ANTOINE VITEZ ET LA MARIONNETTE
À CHAILLOT | PRESSE
CHRONIQUES DE LA BNF
N° 54 mai-août 2010
Directeur du Théâtre national de Chaillot de 1981 à 1989, Antoine Vitez a mis à la
disposition de marionnettistes des moyens de production. Il a impulsé une
politique de création jusqu’alors inconnue en France. Certains des « objets
marionnettes » ont pu échapper à la dispersion et sont conservés au département
des Arts du spectacle de la BnF.
Antoine Vitez s'est passionné pour le jeu du marionnettiste. Un théâtre où l'acteur
devient traducteur plus qu'imitateur et où les accessoires prennent une existence
scénique équivalente à celle des personnages.
Le jeu en castelet
Quand Vitez prend la direction de Chaillot, il y installe un théâtre de marionnettes. C'est
aussi un laboratoire de recherche et de création qu'il ouvre au théâtre tout entier. Comme
point de départ, il propose aux artistes de s’appuyer sur les strictes règles du jeu « en
castelet ».
La saison ouvre avec
Faust , mis en scène par Antoine Vitez. À l'entracte, deux des
acteurs, dont l'un est affublé d'une jambe de bois et l'autre d'un crincrin, surgissent parmi
les spectateurs. IIs promènent une planchette flanquée d'une étoffe : le castelet le plus
rudimentaire qui soit. Avec des marionnettes à l'effigie de Faust, de Marguerite et de
Méphistophélès, ils interprètent dans les couloirs de Chaillot toute la pièce de Goethe
en... cinq minutes ! En écho se jouera pour les enfants, l'après-midi, en castelet, un
troisième Faust avec des marionnettes similaires.

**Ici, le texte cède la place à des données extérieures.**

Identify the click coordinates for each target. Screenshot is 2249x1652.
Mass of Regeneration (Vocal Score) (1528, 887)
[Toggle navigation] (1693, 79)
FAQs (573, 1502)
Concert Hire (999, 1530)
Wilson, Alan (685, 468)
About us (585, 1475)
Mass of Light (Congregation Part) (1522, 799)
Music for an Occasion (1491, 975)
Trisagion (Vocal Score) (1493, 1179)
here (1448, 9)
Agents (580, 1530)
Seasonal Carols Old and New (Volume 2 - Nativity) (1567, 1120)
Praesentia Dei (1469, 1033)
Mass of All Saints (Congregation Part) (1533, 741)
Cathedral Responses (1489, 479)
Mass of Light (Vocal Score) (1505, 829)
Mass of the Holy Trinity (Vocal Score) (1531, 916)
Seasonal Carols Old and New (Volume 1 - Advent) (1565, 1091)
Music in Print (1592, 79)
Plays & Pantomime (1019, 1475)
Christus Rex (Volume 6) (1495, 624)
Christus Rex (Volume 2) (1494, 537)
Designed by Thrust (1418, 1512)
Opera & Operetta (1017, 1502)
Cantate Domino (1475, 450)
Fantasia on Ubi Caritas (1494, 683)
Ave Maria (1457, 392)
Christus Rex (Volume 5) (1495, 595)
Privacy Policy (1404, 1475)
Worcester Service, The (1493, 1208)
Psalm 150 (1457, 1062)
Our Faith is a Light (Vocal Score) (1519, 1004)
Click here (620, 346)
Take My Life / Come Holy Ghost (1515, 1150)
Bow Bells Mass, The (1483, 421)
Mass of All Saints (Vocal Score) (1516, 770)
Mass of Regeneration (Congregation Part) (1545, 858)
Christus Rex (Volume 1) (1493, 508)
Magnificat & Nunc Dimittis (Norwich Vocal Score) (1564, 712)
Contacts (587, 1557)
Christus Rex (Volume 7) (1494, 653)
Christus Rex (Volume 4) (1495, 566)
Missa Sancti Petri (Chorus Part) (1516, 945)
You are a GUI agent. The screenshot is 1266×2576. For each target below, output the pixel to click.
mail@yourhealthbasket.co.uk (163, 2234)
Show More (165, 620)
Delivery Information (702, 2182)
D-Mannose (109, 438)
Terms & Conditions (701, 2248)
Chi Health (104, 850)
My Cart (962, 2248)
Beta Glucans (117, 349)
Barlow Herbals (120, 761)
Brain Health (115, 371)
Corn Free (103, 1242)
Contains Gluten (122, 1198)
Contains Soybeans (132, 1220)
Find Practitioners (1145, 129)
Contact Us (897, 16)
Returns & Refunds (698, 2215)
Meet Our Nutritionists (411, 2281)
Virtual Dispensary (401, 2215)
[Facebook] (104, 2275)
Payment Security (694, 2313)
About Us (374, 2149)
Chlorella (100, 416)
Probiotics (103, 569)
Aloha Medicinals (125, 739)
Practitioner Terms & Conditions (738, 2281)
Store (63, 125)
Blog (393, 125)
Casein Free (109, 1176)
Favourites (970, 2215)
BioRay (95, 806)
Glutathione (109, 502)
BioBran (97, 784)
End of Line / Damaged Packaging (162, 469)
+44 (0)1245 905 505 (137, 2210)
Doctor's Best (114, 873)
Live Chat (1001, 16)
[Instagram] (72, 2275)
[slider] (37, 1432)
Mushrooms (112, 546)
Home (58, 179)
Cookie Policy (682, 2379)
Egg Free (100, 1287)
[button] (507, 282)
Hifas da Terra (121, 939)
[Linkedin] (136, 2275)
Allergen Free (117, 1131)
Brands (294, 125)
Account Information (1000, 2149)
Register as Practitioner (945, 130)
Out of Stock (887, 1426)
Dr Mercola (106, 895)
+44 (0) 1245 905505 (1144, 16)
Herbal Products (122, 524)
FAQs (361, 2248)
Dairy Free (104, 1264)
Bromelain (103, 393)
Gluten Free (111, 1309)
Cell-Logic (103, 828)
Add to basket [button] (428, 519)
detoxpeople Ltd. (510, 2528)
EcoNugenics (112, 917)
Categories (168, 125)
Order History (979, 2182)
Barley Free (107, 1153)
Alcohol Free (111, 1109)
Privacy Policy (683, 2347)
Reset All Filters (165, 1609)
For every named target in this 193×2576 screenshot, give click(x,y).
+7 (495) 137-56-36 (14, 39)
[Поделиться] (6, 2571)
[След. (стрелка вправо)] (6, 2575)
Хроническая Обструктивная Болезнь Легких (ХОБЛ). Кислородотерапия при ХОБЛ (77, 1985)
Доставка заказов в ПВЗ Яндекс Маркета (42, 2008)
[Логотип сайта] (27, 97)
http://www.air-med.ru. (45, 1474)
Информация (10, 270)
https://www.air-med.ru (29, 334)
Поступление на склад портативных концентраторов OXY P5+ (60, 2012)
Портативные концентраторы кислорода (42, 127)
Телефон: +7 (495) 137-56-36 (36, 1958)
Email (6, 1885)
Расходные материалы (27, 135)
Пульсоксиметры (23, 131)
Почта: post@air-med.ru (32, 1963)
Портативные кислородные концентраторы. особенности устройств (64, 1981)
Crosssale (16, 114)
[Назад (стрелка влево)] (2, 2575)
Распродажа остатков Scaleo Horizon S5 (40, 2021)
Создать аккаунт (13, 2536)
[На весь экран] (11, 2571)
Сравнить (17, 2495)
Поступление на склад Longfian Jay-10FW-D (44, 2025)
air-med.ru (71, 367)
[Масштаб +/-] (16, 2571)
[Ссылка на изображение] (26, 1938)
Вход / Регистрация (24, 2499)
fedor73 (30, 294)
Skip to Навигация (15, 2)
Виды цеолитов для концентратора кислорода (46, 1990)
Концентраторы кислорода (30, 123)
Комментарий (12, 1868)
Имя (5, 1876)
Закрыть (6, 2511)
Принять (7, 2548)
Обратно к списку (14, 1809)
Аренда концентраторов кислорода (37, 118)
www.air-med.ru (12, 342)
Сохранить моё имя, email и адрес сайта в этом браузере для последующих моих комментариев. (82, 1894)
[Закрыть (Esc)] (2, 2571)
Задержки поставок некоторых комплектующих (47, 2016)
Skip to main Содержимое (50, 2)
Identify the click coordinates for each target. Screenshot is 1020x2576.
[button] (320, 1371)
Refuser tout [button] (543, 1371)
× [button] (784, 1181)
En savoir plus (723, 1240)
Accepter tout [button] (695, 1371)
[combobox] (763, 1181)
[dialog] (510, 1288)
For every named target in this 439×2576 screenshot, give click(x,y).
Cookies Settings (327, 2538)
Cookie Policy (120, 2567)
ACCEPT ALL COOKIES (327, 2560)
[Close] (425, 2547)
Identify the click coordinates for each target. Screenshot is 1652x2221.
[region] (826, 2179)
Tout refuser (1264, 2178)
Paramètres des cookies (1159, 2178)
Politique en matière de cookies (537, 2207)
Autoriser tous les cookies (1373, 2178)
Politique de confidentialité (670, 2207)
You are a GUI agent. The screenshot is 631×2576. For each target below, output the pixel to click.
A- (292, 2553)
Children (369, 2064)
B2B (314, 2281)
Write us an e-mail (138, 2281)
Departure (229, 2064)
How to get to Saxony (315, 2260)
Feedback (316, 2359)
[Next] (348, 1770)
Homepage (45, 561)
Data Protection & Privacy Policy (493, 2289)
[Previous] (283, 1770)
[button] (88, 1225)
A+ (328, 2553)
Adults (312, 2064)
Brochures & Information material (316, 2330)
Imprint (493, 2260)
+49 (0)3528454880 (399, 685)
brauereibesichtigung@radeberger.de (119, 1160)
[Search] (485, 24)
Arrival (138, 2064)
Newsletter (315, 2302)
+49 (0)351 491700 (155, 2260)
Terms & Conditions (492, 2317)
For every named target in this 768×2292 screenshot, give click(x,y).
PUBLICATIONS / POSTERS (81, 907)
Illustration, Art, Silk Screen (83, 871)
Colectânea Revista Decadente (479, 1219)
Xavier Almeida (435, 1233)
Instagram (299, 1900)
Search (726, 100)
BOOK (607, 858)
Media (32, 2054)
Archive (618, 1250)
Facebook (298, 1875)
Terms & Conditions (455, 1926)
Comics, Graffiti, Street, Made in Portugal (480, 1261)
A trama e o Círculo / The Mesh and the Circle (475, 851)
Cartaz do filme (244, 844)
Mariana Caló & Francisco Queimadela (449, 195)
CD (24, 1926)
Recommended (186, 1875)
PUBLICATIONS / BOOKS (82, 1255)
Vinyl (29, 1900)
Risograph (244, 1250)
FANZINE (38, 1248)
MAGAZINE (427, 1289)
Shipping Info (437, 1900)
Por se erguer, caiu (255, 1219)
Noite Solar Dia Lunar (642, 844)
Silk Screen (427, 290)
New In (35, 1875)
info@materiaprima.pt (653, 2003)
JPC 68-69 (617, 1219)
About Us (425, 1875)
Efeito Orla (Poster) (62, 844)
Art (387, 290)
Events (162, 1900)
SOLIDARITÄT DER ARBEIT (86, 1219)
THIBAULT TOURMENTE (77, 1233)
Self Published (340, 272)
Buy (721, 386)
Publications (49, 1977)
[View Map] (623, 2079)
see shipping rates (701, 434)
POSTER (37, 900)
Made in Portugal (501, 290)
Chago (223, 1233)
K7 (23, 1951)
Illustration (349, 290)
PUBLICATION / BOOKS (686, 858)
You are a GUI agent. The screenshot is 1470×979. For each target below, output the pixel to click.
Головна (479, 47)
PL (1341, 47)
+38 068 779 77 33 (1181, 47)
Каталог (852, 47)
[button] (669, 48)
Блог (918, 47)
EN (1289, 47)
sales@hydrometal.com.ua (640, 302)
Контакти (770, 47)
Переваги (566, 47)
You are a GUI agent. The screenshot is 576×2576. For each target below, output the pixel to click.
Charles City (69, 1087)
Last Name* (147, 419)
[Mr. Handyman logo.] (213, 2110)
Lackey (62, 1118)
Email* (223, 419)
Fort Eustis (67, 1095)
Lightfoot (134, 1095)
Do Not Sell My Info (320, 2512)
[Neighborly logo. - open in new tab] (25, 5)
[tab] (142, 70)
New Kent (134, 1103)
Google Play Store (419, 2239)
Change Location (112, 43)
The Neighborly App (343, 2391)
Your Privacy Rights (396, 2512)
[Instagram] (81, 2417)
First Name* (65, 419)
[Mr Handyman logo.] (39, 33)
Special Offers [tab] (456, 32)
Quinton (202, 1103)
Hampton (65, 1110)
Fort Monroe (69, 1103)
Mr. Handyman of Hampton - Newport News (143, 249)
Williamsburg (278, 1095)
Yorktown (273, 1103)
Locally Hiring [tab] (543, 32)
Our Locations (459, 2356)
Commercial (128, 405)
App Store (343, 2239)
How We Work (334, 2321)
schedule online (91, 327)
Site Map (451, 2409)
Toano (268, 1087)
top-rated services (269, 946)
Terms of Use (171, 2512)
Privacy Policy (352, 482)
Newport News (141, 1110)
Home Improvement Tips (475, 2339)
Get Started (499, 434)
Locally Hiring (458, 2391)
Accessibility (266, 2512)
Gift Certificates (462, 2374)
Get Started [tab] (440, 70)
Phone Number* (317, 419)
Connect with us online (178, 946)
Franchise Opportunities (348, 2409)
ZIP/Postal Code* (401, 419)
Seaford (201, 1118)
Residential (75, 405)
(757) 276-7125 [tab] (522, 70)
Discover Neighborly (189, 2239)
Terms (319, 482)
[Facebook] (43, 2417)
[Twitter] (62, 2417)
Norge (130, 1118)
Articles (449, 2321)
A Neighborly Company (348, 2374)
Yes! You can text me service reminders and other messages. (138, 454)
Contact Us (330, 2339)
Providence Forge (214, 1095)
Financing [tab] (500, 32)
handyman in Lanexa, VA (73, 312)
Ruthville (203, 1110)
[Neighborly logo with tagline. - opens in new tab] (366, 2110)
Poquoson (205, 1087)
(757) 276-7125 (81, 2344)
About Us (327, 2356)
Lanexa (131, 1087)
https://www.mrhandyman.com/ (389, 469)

Un petit théâtre dans le grand
Ainsi, dès le premier spectacle, est mise en acte l'idée que les regards des spectateurs et
des acteurs, les proportions, les espaces et le temps s'interpénètrent. Chaillot est
immense. Un des lieux les plus impressionnants, et donc très passant, est le grand foyer
avec ses baies vitrées donnant sur la tour Eiffel. C'est là qu'est édifié le castelet de
marionnettes de Yannis Kokkos. Personne ne peut plus manquer de voir ce « petit théâtre
dans le ventre du grand ».
Trois tendances se dégagent des créations présentées: d'abord, les tentatives
d'épuisement des ressources du jeu en castelet. Il fallait « briser » le castelet lui-même en
lui adjoignant des articulations pour en raire la première marionnette
(La Tentation de
saint Antoine, mis en scène par Alain Recoing). Les acteurs observaient intensément la
vie pour la transposer dans un espace où une autre forme de vie se déployait, plus
trépidante, plus hallucinée, plus révoltante encore
(Les Aventures du petit père Lapin,
mises en scène de Pierre Blaise).
Exotisme et préciosité
D'autres spectacles ont mis l'acteur sur le même plan que les marionnettes, trouvant la
plus juste convention de jeu pour que cette cohabitation existe. Des acteurs, échoués
dans ce monde, parmi ces partenaires-là, deviennent de prudents funambules, ou
prennent l'allure vague des noyés
(L'Enfant de la haute mer, mis en scène par Daniel
Soulier). Enfin, un certain exotisme et une magnifique préciosité dans le fini des
marionnettes de Karina Chérès, inspirées des miniatures orientales, faisaient filer un train
de comptines, ou décrivaient de façon quasi anthropologique les habitants d'une île
inconnue.
(Les Voyages de Gulliver, mis en scène par Daniel Soulier ;
Il était une fois il
n'est plus, mis en scène par lsil Kasapoglu).
Une histoire esthétique parallèle s'est ainsi écrite pendant dix ans, évoluant en dehors
des courants de la marionnette de l'époque, et en marge du « grand théâtre ».